Dataset records
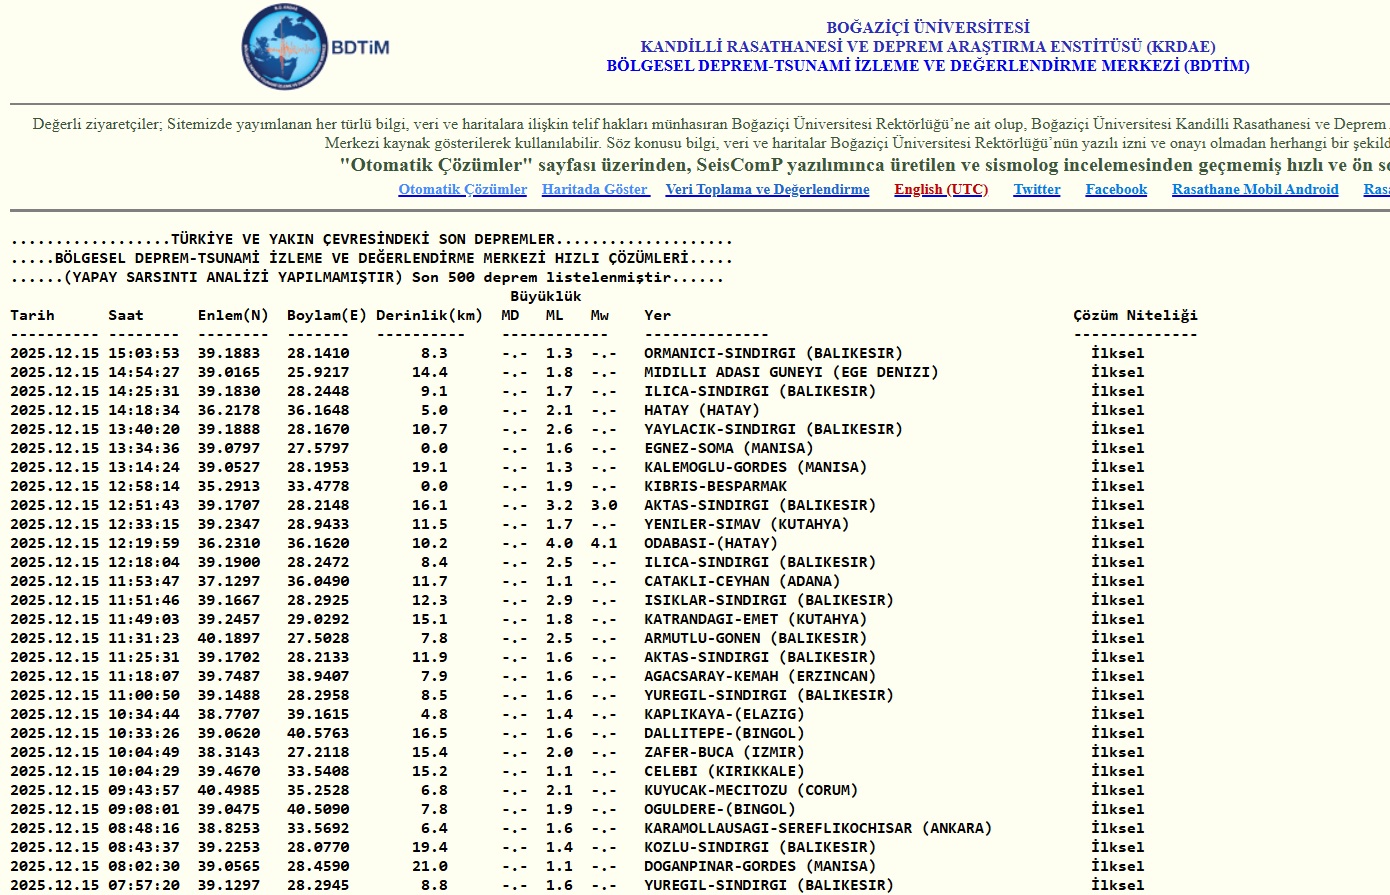This screenshot has height=895, width=1390.
Task: Open Veri Toplama ve Değerlendirme link
Action: [x=767, y=190]
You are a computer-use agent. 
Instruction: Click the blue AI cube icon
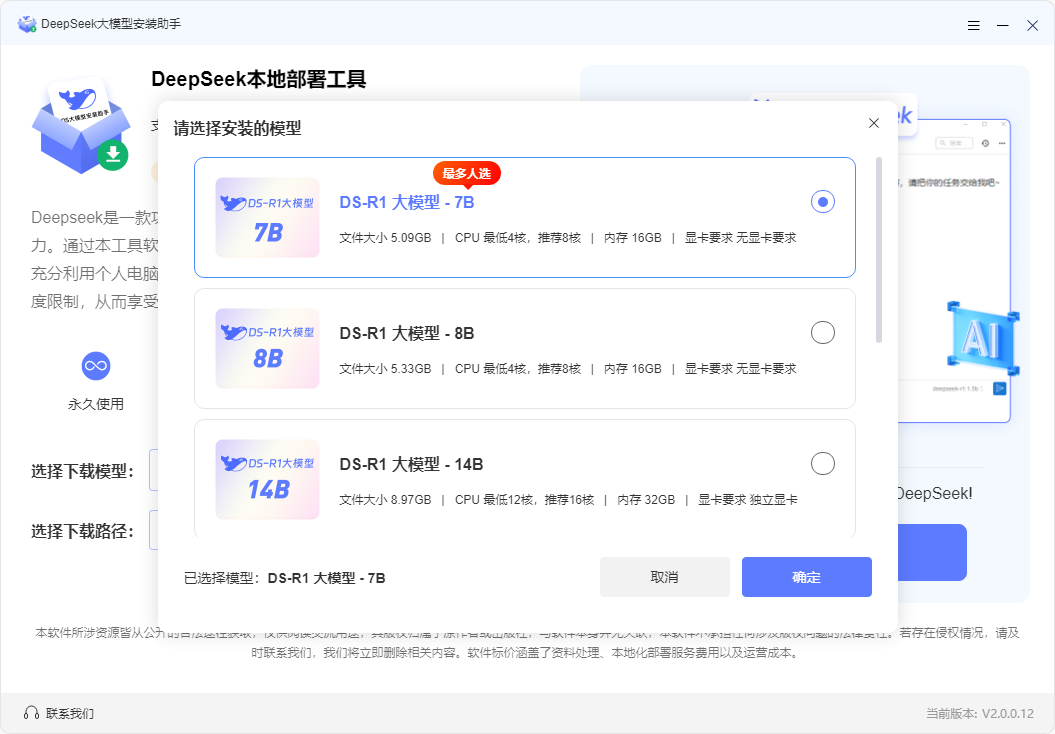[x=982, y=339]
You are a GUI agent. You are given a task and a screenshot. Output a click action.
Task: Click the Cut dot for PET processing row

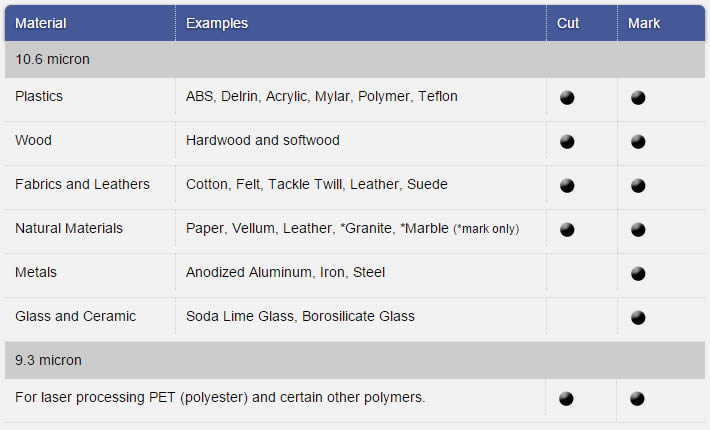click(566, 399)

* **What is expected**: Each line from the one that holds "You are a computer-use agent." through the end of the entries must be returned exactly, while any pictures stay out.

* **Written solution**:
You are a computer-use agent. 
Instruction: Click the blue AI cube icon
[x=982, y=339]
You are a GUI agent. You are given a task and a screenshot. Output a click action.
Task: Click the Cut dot for PET processing row

click(566, 399)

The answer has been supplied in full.